= Source extract =
<<<<

Security / Ops / Resilience — Repo State & Gap Analysis

Compiled 2026-02-14 by Security/Ops/Resilience Analyst Branch: main @ 86677ac6

1. Current Security Posture

1.1 Transport Security

QUIC/TLS implementationicn-net/src/session.rs, icn-net/src/tls.rs

Property Status Detail
QUIC transport ✅ Implemented Quinn 0.11 + Rustls 0.23 (memory-safe, no OpenSSL)
Mutual TLS ✅ Implemented DidCertificateVerifier validates client certs (tls.rs:81-195)
Self-signed certs ✅ Bound to DID IdentityBundle generates self-signed X.509 with DID in SAN (icn-identity/src/bundle.rs:93-139)
DID-TLS binding ✅ Verified Signature = Sign_did_key(SHA256(tls_cert)) verified in Hello handler (handlers/hello.rs:47-53)
Certificate expiry ✅ Checked check_expiration() in DidCertificateVerifier
TOFU model ✅ Deployed Default min_trust_threshold = 0.0 for bootstrap; configurable per deployment
Length-prefixed framing ✅ With limits MAX_MESSAGE_SIZE (10MB) validated before allocation (protocol.rs:143-167)
Version negotiation ✅ In Hello VersionInfo + CapabilityFlags exchanged during handshake (handlers/hello.rs:78-120)

Key observations:

  • Three critical vulnerabilities (unauthenticated QUIC, unverified DID-TLS binding, gateway scope escalation) were identified and fixed in Dec 2025 security hardening session (docs/archive/2025/security-hardening-2025-12-18.md)
  • Rate limiting currently checks message.from before signature verification — attacker can forge from to exhaust another peer's rate limit budget (noted in hardening doc as "Low Priority Enhancement")

1.2 Message Security

SignedEnvelopeicn-net/src/envelope.rs:61

Property Status Detail
Ed25519 signatures 64-byte signature over (from, sequence, timestamp, payload_type, payload)
Hybrid Ed25519 + ML-DSA ✅ Feature-gated SignatureType::Hybrid with ~3.4KB combined signature (envelope.rs:31-42)
Timestamp freshness Millisecond-precision Unix timestamp in envelope
Sequence ordering Monotonic per-sender sequence number
Payload type discriminator PayloadType enum for message classification

ReplayGuardicn-net/src/replay_guard.rs

Property Status Detail
Per-sender sequence windows HashMap<Did, SequenceWindow> with Bloom filters
Persistent state Sled-backed max_seq and finalized sequences survive restarts
Restart safety gap +1000 gap on startup prevents edge-case replays (RESTART_SAFETY_GAP = 1_000)

>>>>

= Problem set =
#1 Extract from the security gap analysis the passage between "Timestamp freshness Millisecond-precision" and "(RESTART_SAFETY_GAP = 1_000)", inclusive.
#2 Write what comes next in the security gap analysis, continuing from where the text stops.

= Dataset extract =
<<<<

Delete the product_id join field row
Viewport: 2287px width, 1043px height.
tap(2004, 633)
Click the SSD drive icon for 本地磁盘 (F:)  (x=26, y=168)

>>>>

= Answers for this exercise =
#1
Timestamp freshness Millisecond-precision Unix timestamp in envelope
Sequence ordering Monotonic per-sender sequence number
Payload type discriminator PayloadType enum for message classification

ReplayGuardicn-net/src/replay_guard.rs

Property Status Detail
Per-sender sequence windows HashMap<Did, SequenceWindow> with Bloom filters
Persistent state Sled-backed max_seq and finalized sequences survive restarts
Restart safety gap +1000 gap on startup prevents edge-case replays (RESTART_SAFETY_GAP = 1_000)

#2
Bloom filter rotation Rotation at 80% capacity (8000 entries), capacity 10000
Nonce uniqueness (outgoing) OutgoingSequenceTracker with +10000 restart gap, Sled persistence, 50K max pairs

Remaining concern: Bloom filter saturation over very long-running sessions (noted in hardening doc).

1.3 Identity Security

Keystoreicn-identity/src/keystore.rs

Property Status Detail
At-rest encryption Age encryption with scrypt-based passphrase derivation
Key zeroization Zeroizing<[u8; 32]> for Ed25519 secrets; #[derive(Zeroize, ZeroizeOnDrop)] on ML-DSA keys
Passphrase handling SecretString wrapping, never logged, env var priority
DID format did:icn:<multibase-base58btc-ed25519-pubkey>, validated on deserialization
Key rotation RotationRequest with version chain, old-key signs new-key (keybundle.rs:211-253)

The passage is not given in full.